16 January 2009

Goals.....

After doing the overhead squat WOD from Wednesday, I have discovered how strong I am not. One of my goals for 2008 was to reach a body weight OHS and I only reached a 1 RM at 160lb. Which is 25lbs below where I needed to be. I am not discouraged, I have thought about the last time I did OHS for a WOD, whether it be a max effort strength day or a met-con, well it has been months. OHS is just one of the goals I did not reach. I did not solely work on any one goal I trusted CrossFit following the 3 on 1 off to help me reach my goals. I have decided this year to change it around how I conduct my training. I will be working on a goal or goals every week. I may do one per day or one per week, I do not want to over train but to make my muscles so familiar with the weight/movement it will become second nature or like an extension of my body. I am excited to try this new strategy, it also gives me a reason to go on rest days... maybe....

1 comment:

Pat M said...

This makes me think of a "CrossFit Paradox". Hands down, the best CF programming is CFHQ WOD, followed on a 3 on, 1 off. This is the best program out there, but is it the best for you (or me, or anyone).

Well, it depends. What are my goals? If it is just GPP that will be applied to other sports...MMA, downhill skiing, motorcross, then just follow the WOD, the fitness bench marks will come sooner or later. But, if your goals are not just GPP for other sports/life then we have some considerations to make.

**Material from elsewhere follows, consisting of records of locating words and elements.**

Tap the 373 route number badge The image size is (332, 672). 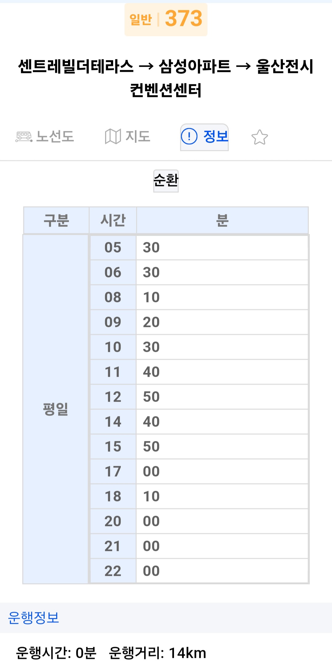click(184, 19)
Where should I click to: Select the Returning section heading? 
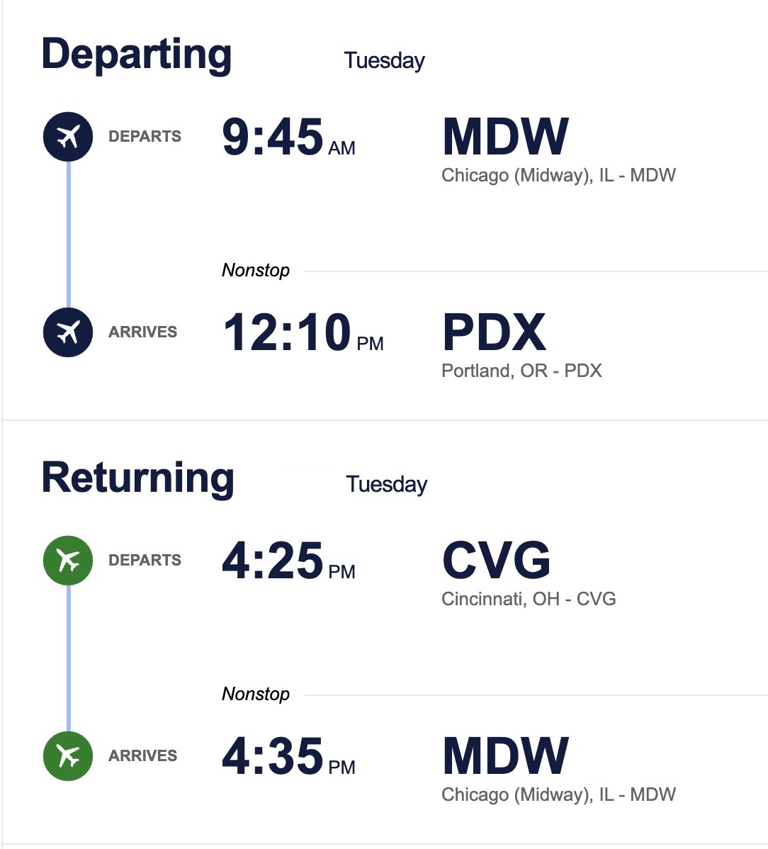(138, 478)
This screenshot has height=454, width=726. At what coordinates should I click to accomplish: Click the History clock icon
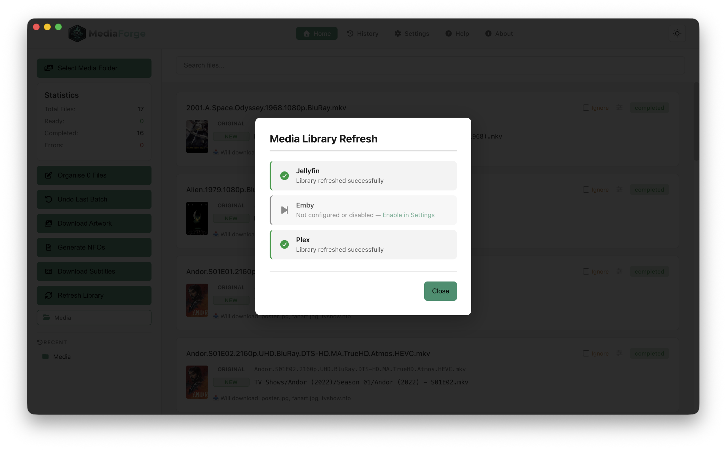coord(351,33)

First, how much time/energy do I have to train both my goals and do the CFHQ WOD with the required intensity to get the benefit out of the WODs. If the goal is OHS with BW, there are 2 main issues. First, strength to lift the weight and strength to stabilize the torso. Next, are flexibility and balance. Per Greg Everett, in his audio interview with Again, Faster, the number one reason people are weak in the OHS is lack of ankle flexibility. You have to get your knees over feet, torso upright, so the weight of the bar is max supported by your torso. You can not lift heavy weights in the front squat/OHS with butt back low bar back squat position. Now, how much time does one have to develop this flexibility. Can it be done in addition to the WOD? Would the individual be better off taking a break from the WOD and focusing on goals.

You can sub anything for OHS, like MUs, DUs, BW Snatch, etc. CF does work well, but for me and my limited time/energy I do better by breaking from the WOD and programming my own training around getting a goal.